Can Timer 1 event capture pin ICP1 wake Arduino/ATmega328 [Solved]

Hello,

As the subject says. I have read the datasheet many times as well as a lot of forum posts and code. I have not been able to find a good answer to this question.

I plan to use an infrared receiver chip to create a bitstream for an arduino Uno to read. The event capture of Timer/Counter 1 seems to be a good way to do this because the time stamps will be really accurate.

I have found that pin change interrupts and of course INT0 and INT1 can be use to wake the chip from sleep. I cannot find explicit information so far for the case in which ATmega328 pin 14 (Arduino digital pin 8, DIO8) which is also ICP1 is used for waking.

If this will not work I can do a work-around in which I also connect my signal to the INT0 pin but I hope I can keep it free for potential other uses. INT1 is already occupied because I am using OC2B to create an output waveform to blast IR to other components.

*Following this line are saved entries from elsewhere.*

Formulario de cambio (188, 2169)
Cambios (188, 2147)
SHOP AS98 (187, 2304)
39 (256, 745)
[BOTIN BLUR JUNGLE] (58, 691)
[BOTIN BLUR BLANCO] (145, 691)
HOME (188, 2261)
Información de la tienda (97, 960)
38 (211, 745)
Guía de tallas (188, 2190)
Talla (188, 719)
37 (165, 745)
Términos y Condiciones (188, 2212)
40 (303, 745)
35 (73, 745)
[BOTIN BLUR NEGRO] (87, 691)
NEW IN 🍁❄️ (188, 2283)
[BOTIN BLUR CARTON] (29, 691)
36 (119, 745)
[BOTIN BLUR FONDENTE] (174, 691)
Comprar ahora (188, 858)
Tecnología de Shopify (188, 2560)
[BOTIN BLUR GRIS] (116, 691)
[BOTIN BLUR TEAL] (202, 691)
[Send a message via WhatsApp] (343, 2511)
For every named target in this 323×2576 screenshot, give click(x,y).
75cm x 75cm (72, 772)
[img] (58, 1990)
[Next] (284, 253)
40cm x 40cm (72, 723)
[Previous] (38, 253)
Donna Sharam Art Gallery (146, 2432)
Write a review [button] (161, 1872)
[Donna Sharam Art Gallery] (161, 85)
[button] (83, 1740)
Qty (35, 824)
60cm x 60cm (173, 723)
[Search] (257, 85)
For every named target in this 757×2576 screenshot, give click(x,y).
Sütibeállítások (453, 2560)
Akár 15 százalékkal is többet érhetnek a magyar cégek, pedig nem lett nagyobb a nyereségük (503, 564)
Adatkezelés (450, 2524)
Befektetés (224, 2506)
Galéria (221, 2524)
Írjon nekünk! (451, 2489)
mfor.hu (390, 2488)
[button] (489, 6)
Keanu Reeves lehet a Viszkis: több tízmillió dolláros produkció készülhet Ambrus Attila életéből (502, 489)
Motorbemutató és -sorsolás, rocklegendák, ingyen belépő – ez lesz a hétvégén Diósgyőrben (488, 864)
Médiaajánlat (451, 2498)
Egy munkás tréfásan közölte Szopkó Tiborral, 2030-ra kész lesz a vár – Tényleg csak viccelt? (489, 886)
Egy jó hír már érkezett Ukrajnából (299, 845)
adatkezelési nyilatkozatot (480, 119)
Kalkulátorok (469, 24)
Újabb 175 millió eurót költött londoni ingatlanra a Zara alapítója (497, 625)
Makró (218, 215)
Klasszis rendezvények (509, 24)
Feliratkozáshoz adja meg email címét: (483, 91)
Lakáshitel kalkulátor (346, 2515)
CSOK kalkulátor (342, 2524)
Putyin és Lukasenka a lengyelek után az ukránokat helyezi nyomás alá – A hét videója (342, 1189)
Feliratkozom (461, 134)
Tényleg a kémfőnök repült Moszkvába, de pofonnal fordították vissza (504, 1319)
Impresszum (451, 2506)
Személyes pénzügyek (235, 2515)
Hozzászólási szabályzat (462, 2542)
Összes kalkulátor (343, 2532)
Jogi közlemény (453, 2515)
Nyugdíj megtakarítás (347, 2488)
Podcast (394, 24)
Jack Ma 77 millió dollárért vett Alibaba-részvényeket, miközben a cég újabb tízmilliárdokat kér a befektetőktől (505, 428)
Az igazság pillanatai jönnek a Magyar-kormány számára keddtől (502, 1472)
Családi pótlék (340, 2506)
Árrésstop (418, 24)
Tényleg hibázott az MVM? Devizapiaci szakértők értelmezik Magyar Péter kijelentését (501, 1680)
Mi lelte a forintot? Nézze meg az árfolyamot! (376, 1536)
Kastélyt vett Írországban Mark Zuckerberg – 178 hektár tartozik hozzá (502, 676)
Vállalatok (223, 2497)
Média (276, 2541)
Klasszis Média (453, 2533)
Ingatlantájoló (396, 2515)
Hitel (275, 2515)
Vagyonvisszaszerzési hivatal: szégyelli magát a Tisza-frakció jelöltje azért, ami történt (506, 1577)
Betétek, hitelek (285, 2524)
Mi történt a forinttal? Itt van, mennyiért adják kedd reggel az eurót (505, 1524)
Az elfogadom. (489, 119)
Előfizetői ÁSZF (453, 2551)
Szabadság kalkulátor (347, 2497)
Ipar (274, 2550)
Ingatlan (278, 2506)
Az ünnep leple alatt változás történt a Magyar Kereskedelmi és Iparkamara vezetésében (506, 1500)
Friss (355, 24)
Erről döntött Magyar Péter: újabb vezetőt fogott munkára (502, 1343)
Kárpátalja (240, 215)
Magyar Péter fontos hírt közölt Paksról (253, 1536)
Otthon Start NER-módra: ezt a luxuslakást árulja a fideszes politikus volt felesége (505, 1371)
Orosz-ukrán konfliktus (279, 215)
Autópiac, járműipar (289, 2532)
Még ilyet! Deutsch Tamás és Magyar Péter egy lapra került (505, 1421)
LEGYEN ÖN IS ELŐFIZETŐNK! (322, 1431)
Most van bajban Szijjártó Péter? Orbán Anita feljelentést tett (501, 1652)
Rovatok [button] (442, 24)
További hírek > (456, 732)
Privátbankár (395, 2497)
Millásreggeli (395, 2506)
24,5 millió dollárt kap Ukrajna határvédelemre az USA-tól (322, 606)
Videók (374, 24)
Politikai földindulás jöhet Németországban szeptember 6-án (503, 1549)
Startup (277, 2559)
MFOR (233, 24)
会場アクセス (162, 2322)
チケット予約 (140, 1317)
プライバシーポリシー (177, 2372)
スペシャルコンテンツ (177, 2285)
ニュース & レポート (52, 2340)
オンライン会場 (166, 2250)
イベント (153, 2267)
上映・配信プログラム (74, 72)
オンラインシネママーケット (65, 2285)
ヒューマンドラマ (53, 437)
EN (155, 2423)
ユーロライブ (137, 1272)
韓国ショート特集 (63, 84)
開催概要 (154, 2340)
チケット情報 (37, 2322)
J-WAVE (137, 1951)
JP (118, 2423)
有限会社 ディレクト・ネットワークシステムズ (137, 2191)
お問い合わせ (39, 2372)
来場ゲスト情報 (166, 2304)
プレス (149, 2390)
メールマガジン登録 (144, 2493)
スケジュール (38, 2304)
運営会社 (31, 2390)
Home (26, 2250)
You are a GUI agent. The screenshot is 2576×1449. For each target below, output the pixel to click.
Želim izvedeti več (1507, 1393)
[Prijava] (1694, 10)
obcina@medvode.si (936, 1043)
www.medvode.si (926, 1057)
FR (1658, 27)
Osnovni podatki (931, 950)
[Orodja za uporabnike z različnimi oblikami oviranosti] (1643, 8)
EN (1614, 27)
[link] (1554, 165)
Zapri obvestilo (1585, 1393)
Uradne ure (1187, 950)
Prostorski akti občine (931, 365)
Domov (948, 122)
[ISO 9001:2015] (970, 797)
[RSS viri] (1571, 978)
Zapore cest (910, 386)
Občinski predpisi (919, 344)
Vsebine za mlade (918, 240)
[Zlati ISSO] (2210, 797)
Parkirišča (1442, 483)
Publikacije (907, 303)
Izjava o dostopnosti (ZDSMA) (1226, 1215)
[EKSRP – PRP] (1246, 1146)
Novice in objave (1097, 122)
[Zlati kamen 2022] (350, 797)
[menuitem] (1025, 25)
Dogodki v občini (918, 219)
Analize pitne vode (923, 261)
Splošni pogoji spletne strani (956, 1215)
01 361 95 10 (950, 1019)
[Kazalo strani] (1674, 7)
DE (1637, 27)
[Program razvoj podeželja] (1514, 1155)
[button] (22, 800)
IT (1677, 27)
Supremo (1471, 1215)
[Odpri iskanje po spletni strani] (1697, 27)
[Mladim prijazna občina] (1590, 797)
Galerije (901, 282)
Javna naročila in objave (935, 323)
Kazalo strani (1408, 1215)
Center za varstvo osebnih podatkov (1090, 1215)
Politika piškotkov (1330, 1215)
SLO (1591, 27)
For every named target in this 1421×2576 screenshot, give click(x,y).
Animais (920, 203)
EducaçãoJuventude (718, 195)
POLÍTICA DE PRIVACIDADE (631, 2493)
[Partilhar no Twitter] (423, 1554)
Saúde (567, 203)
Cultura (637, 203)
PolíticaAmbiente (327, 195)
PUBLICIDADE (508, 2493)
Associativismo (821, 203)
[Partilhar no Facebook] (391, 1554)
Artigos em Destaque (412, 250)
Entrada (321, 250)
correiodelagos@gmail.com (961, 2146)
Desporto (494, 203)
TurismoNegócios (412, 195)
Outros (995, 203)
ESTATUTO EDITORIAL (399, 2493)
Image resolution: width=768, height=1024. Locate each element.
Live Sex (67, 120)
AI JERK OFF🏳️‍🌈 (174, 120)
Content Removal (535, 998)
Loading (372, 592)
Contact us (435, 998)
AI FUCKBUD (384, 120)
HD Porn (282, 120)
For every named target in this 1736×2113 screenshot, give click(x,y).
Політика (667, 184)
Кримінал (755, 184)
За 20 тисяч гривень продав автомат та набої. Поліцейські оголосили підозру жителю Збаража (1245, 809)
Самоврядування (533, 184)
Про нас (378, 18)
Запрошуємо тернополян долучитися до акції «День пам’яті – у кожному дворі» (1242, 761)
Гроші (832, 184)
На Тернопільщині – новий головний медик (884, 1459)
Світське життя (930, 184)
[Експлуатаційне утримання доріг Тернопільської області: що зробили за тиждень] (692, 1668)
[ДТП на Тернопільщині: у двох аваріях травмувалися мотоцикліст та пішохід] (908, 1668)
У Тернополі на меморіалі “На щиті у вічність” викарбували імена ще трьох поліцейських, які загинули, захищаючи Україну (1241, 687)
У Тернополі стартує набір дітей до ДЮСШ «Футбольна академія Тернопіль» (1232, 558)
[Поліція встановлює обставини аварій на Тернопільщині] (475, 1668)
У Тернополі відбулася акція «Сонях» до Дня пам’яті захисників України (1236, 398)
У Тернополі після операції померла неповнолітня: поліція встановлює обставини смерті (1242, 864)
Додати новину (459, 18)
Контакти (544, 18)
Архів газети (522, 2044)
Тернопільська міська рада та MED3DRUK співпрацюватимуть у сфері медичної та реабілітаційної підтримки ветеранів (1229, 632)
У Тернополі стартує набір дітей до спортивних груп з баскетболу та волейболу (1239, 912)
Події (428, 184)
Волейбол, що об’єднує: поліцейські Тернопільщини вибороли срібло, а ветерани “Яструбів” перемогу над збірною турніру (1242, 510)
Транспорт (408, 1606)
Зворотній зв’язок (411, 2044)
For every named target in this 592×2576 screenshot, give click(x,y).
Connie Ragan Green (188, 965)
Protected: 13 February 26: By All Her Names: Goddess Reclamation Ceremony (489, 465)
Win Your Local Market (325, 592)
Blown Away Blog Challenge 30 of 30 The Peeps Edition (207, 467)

My device will be an infrared repeater and decoder and it will be used to wake up my home theater PC and possibly some other home theater components or devices.

thanks in advance!

Looks like the Input Capture Interrupt is NOT a Wake-up Source.

Perhaps you can connect your IR signal also to INT0 or INT1 and wake the CPU with that. Disable that interrupt while the input capture interrupt to measure the pulse pattern. When the signal has been received, re-enable the INT0 (or INT1) interrupt and go back to sleep.

All three timers generate interrupts which can wake the processor from sleep (depending on the sleep level). In particular Timer 2 can wake it from a deeper sleep (SLEEP_MODE_PWR_SAVE).

and:

According to the ATmega data sheet, of the timers, ONLY Timer2 can wake the processor from SLEEP_MODE_PWR_SAVE and only when Timer2 is running off an asynchronous clock (probably since the I/O clock is off during Power Save). The Timer2 asynchronous clock pins (TOSC1 and TOSC2) share the same pins as the external crystal clock (XTAL1 and XTAL2, a.k.a. PB6 and PB7). TOSC1 and TOSC2 can only be used when the ATmega is running off the internal 8MHz RC clock.

Looks like I was wrong. Only SLEEP_MODE_IDLE would allow you to wake from a timer interrupt, or as John said, a Timer 2 interrupt if from an external clock.

Thanks everyone for the quick and thorough replies. Looks like I have as about as much information know as can be had without trying it. I do like the option of using INT0 just to wake as member johnwasser suggested and of course the only downside is the use of a pin that might otherwise be used for additional functions.

One other thing that confused me is whether an event capture would be considered a "timer interrupt"; the overflow and compare match is what I think of as a timer event.

Would another option be to configure the pin as a port change interrupt before going to sleep? After waking I could reconfigure the pin to act as the event capture. I would lose some timing accuracy at the beginning but I am not sure that will matter much.

I am using the Arduino IDA and standard Arduino boards although obviously I am deviating from standard commands. I am pretty much a beginner but learning is so easy with all the resources out here.

I don't get much spare time to work on the project but when I do I will test the options.

thanks again!

mk3:
Would another option be to configure the pin as a port change interrupt before going to sleep? After waking I could reconfigure the pin to act as the event capture. I would lose some timing accuracy at the beginning but I am not sure that will matter much.

Yes, that would probably be at least as effective as my idea of using INT0, particularly since INT0 has to be set to trigger on HIGH or LOW and not RISING or FALLING if it is to work while in a Sleep mode deeper than Idle. The pin-change interrupts even work in "POWER DOWN" sleep (the deepest sleep).

mk3:
The event capture of Timer/Counter 1 seems to be a good way to do this because the time stamps will be really accurate.

One caveat here is that it takes time for the processor to wake from sleep (like I do). So "really accurate" might be pushing it. Some of the wake-up times (depending on fuse settings) can be as long as 16 clock cycles plus 65 mS. So that is hardly instantaneous.

But perhaps the timer can remember the event while the processor is struggling back to wakefulness. I haven't experimented with that.

I marked this as solved even though I will not directly test this. I decided that for my RC6 decoding the timing is not as critical as I had first thought. I will use INT0 to wake from sleep. I may not need ICP1 at all.

The general answer to the question is that ICP1 will not directly wake the processor but there are some decent workarounds.

Thank you gentlemen for your excellent answers.